For instance, if a university received a major research grant for 2019, its research income increased. That’s one of the criteria used and so it climbs in the rankings. But it tells us nothing about the quality of research at that institution.

The ranking system is based on a snapshot of institutional performance in a given year. It’s a zero-sum game: a gain by one institution is necessarily a loss by another.

And as Chris Brink, a former university Vice-Chancellor, shows, the rankings have no scientific validity. He points out that the different ranking systems – Times Higher Education is just one among many – produce different results based on the criteria used and the weighting assigned to each. A small change in the weighting results in significant changes in an institution’s ranking.

South African universities need to stop playing the game. There is no reason to. The government exerts no pressure on universities around rankings. The problem is that South Africa has a fixation on becoming “world class”. This is indicative of a lack of self-confidence in its own abilities and competence; a hangover from the isolation of the apartheid past and a colonial inheritance.

The wrong priorities

Rankings have perverse and distorting effects on the role and function of institutions in national higher education systems.

Research is a key criterion for rankings. This discourages institutional diversity.
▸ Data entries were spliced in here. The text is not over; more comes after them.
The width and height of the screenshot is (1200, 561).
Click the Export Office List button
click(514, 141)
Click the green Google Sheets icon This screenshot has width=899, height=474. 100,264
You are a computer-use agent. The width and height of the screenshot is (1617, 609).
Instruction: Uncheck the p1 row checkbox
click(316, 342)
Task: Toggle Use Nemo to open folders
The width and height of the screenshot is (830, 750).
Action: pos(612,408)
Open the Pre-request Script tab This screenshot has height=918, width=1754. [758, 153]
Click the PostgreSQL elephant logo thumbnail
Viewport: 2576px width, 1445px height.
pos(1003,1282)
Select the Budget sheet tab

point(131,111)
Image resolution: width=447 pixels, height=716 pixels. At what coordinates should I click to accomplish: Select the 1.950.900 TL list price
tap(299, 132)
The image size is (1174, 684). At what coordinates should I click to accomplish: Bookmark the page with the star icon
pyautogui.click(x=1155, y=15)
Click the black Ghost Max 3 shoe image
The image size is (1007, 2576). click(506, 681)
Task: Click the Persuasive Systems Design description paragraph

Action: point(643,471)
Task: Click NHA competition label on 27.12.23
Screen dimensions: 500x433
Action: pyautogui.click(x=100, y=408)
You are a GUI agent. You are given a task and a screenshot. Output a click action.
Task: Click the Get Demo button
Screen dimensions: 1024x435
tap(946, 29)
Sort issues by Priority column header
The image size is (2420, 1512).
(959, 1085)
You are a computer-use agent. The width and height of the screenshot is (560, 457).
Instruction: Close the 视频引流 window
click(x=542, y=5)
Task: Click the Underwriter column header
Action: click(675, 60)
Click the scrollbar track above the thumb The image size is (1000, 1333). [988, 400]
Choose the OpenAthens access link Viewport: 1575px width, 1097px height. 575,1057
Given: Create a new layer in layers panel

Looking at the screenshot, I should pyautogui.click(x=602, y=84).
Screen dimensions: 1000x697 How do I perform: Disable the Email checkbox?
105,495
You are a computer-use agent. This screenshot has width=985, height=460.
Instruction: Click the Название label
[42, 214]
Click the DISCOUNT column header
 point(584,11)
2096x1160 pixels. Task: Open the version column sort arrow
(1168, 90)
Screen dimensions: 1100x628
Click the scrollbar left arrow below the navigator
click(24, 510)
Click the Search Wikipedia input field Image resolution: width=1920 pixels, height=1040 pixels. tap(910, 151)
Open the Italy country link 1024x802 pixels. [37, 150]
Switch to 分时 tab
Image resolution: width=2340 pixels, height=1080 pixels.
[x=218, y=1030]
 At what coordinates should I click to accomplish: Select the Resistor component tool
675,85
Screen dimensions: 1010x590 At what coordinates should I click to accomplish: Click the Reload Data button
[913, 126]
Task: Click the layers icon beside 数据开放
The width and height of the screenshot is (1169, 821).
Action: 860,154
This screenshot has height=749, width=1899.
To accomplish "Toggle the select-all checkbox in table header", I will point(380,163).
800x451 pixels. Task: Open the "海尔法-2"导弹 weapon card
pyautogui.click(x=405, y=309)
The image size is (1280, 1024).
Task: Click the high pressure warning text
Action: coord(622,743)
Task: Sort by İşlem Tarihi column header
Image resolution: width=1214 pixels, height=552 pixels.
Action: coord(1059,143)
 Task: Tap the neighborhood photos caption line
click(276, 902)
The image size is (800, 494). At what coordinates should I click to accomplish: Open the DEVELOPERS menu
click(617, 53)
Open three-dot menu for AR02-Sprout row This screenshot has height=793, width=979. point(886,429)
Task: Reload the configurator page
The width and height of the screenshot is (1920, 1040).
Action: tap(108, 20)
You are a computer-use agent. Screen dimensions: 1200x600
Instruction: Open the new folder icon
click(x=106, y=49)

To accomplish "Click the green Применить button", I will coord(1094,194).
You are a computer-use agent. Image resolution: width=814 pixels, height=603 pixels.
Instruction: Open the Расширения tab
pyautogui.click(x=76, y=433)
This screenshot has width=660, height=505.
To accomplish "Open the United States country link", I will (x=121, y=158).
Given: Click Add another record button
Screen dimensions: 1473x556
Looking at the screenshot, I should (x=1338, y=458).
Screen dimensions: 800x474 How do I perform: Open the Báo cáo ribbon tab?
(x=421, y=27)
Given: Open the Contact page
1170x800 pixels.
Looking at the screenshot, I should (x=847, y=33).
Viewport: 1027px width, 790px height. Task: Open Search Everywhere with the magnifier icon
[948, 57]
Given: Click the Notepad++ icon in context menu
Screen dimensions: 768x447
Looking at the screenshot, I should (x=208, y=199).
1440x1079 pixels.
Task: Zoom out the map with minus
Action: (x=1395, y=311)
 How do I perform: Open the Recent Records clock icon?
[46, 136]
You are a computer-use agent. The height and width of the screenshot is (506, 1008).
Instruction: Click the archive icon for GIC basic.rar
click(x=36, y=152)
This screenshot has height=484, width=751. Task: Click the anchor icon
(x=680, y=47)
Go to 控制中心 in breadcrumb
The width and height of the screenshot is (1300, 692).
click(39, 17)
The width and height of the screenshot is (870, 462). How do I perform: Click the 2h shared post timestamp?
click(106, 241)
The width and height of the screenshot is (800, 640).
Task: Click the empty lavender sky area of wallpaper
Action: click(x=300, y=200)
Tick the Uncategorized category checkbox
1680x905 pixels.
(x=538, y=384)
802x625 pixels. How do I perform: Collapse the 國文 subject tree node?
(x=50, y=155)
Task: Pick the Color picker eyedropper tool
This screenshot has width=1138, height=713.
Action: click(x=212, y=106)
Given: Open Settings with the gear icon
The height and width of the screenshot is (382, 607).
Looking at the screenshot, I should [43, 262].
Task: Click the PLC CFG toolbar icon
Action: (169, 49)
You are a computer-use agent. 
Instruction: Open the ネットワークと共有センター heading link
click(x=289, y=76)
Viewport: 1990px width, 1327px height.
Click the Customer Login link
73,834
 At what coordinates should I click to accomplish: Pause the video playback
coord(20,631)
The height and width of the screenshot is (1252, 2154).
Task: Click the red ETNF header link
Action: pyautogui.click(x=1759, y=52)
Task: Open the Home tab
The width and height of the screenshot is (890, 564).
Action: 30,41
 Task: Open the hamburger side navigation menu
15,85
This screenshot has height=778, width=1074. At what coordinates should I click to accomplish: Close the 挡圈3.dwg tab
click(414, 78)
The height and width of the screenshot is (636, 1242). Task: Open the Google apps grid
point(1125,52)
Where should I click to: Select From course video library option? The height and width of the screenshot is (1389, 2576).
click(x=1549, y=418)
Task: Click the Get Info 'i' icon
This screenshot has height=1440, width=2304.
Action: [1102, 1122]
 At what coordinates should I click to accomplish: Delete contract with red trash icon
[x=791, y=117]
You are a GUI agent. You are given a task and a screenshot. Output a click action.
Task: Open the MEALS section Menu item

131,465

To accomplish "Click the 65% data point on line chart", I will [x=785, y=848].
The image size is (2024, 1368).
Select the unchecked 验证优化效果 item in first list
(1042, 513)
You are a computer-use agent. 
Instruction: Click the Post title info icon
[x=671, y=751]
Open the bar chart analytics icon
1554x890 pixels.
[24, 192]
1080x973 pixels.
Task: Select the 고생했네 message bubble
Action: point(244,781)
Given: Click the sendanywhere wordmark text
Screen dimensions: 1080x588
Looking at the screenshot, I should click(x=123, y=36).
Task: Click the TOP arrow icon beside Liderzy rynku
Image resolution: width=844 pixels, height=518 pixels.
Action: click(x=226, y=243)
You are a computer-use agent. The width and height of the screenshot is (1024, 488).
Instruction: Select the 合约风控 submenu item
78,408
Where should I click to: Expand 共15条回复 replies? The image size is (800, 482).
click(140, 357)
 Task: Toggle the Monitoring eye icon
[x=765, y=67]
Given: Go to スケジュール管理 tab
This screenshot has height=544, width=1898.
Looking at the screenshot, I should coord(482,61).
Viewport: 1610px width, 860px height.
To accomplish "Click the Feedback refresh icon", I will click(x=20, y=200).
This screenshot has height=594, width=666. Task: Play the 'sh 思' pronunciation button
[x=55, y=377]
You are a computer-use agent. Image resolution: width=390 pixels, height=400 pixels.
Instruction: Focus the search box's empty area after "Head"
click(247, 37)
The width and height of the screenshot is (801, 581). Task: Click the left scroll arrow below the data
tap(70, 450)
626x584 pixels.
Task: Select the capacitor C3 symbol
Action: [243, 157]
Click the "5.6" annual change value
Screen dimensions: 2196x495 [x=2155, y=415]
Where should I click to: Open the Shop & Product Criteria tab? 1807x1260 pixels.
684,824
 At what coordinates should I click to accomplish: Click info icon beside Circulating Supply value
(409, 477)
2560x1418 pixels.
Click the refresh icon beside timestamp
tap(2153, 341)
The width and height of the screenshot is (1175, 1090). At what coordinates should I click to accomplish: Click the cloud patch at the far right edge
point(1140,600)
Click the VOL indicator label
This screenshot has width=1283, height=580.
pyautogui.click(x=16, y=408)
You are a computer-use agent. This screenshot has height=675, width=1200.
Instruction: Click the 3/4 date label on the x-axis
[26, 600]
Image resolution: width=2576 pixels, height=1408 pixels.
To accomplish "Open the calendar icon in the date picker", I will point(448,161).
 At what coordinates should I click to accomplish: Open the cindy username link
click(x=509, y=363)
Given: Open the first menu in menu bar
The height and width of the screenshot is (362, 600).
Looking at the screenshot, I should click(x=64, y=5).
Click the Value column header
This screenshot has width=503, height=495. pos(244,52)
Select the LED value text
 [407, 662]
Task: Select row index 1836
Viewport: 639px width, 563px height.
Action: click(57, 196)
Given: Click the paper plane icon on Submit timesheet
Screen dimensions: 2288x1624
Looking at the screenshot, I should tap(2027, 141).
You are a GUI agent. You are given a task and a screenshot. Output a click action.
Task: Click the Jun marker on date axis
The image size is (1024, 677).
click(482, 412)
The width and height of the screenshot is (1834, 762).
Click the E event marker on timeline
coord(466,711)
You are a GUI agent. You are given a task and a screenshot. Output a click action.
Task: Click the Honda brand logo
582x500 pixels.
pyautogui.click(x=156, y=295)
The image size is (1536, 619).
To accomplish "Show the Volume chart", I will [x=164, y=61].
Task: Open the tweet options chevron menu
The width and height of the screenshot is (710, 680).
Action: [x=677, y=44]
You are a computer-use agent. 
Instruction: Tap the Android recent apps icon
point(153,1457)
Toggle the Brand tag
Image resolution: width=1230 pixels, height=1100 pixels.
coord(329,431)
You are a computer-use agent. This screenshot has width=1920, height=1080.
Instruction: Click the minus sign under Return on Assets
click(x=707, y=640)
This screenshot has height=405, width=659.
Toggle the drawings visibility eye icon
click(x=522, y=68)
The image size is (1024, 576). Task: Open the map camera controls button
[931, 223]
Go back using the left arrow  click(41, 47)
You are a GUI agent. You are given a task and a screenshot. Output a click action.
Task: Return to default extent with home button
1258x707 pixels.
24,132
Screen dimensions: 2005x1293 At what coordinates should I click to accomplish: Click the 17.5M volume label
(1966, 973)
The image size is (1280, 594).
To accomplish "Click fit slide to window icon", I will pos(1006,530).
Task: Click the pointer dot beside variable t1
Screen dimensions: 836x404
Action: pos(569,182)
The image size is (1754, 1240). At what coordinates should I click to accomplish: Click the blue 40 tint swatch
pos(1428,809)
All institutions strive for research-intensive status irrespective of their context, capacity and resources. This has been the main stumbling block to creating the sort of differentiated system that’s needed to address South Africa’s knowledge and skills needs.

Differentiation would be based on a continuum of institutional types: some offering vocational and technical diplomas; others focused on undergraduate formative and professional degrees; and the research-intensive institutions focusing on postgraduate degrees and research.

But a differentiated system remains elusive.

Meanwhile, teaching is undervalued. Meeting research output targets is the key performance indicator. This generates income and boosts rankings. Senior professors, who tend to be more research productive, are often absolved from undergraduate teaching to focus on research. This diminishes the students’ learning experience. They are not exposed to developments at the cutting-edge of their chosen field of study to excite their curiosity and interest.

Finally, the criteria used in all the ranking systems – research outputs and income, staff-student ratios, international staff and students, staff qualifications, Nobel laureates and so on – are biased in favour of institutions in the developed world. And while some developing countries such as China are making inroads into the top 100, this is due to sustained and high levels of economic growth. This has enabled large investments in higher education that’s beyond the reach of developing countries in general.

It’s time for South African universities to remove themselves from this game. But why are they playing in the first place?

Time to refocus

The standard institutional response is that the rankings matter to students, parents and employers. It matters because institutions make it matter. They highlight their rankings (and how they compare to other institutions) for competitive reasons, trying to attract the best and brightest.

But quite frankly for the country’s research-intensive universities, this competition is at the margins.

Rankings should not be South African universities’ raison d’etre. They should focus on building a quality higher education system that is responsive to the challenges that face South Africa in the 21st century.

This requires a diverse and differentiated higher education system based on institutional collaboration rather than the market-driven competition that results from participation in global rankings.

Professor Adam Habib, the vice-chancellor of the University of the Witwatersrand, has reportedly suggested that South African universities should withdraw from rankings. This is a step in the right direction. Are his colleagues ready to rise to the challenge?